@canesin @shargon @erikzhang @localhuman

This partially (or totally) resolves: https://github.com/neo-project/neo/issues/446
Adding also: @belane @vncoelho @jsolman

Is #287 not a good solution to application security issues?

Erik, #287 is a very important change, from contract perspective, and I think we should advance in that direction asap. However, this change here is to give security from user perspective, for any contract on network, even the existing ones. I think these are complementary.

I like this. A user can be sure that only the contract they are invoking will be able to transfer their funds and not the contract that is being dynamically invoked by the contract they are calling. Very powerful from the perspective of developing dynamic contracts.

Should we leave this open and close #446 ?
This has the needed functionality for the use cases I think matter.

Lets keep all of them open, for deeper discussions, because there are small and important differences on each approach. Changes will also affect different layers, neovm, neocontract, etc.

Just to emphasize that this is actually useful in other situations, that may allow deeper utilization and greater programmability of the network. Suppose two users want to trade NEP-5 tokens in a OTC style.
A possible invocation script could be:
PUSH transfer data A -> B (token X)
APPCALL contract token X
PUSH transfer data B -> A (token Y)
APPCALL contract token Y

However, A is only interested in signing operation regarding transfer on contract X.. and B is only interested in signing operations involving contract Y. Right now it's impossible to isolate, and the signatures of A and B will be valid for the whole process.
Anyway, it's not a huge advance, since both A and B will need to sign the whole script, and both of them could possibly review the whole process in details before signing. But still, knowing that your signature will only be valid in a much constrained scenario gives more power to create more secure and advanced use-cases, on a smart transaction network.

https://github.com/neo-project/neo-vm/blob/0675aa199fc2c71eac7c3123e73b5a77692417d8/src/neo-vm/OpCode.cs#L379-L382

Can we use the opcode VERIFY to verify the signatures of some conventional data?

@erikzhang we cannot sign any conventional data, because not all witnesses include a public key cryptography (it could be a password-lock script, for example). More elaborate contracts such as multi-sig would also have no way of signing a conventional data.

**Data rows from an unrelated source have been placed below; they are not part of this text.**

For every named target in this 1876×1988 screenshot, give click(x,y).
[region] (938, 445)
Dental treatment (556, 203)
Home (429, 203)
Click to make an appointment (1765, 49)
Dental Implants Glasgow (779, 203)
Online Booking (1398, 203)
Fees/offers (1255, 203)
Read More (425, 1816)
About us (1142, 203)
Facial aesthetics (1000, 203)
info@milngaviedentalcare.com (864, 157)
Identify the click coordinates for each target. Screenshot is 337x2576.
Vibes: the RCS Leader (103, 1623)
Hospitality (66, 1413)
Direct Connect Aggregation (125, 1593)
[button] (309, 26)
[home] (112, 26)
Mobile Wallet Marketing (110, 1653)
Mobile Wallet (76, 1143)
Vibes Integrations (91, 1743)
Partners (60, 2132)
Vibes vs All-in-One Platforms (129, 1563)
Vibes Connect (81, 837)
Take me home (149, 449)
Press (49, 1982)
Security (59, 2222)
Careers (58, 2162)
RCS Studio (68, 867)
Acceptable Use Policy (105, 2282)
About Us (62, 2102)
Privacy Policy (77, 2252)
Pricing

I believe other features are necessary for the Witness System, perhaps on Neo 3.0, or even on Neo 2.0 to be ported on Neo 3.0 (would be much better in my opinion). Another proposal is to allow the witness to be consumed only a specific number of times (example, I sign this transaction to be used at most one time), because right now the usage is unlimited. Perhaps, the best solution is adding another attribute: ScriptExtended, that allows specifing the contract and number of times to allow the usage of this witness. This gives user more power and control over its own signatures. The negative aspect is that it adds extra complexity to the network... so, in my opinion, it should be added unless there's another simple way to give the same guarantees.

Do you think this is reasonable @shargon? Or perhaps useless, feel free to give insights :)

@jsolman @shargon @ediopia @kokahunter I closed https://github.com/neo-project/neo/issues/446

Any thoughts on this @canesin ? I think it's a very necessary feature, quite easy to do and does not introduce breaking changes.

I like your idea @igormcoelho , and looks possible :)

Maybe we could make a special signature, consumable... only for one use 🤔

I think this is very important for Neo 3 since we will rely much more on application for transfers and everything else.
example: I invoke Native Neo sending a given amount of token,but I want my witness to be only valid for this contract (neo native). User can add an extra field with this infornation. User can also choose to allow this witness to be only valid for specific contract group (see Manifest system).
This creates a very solid and safe standard for handling token invocations on Neo 3.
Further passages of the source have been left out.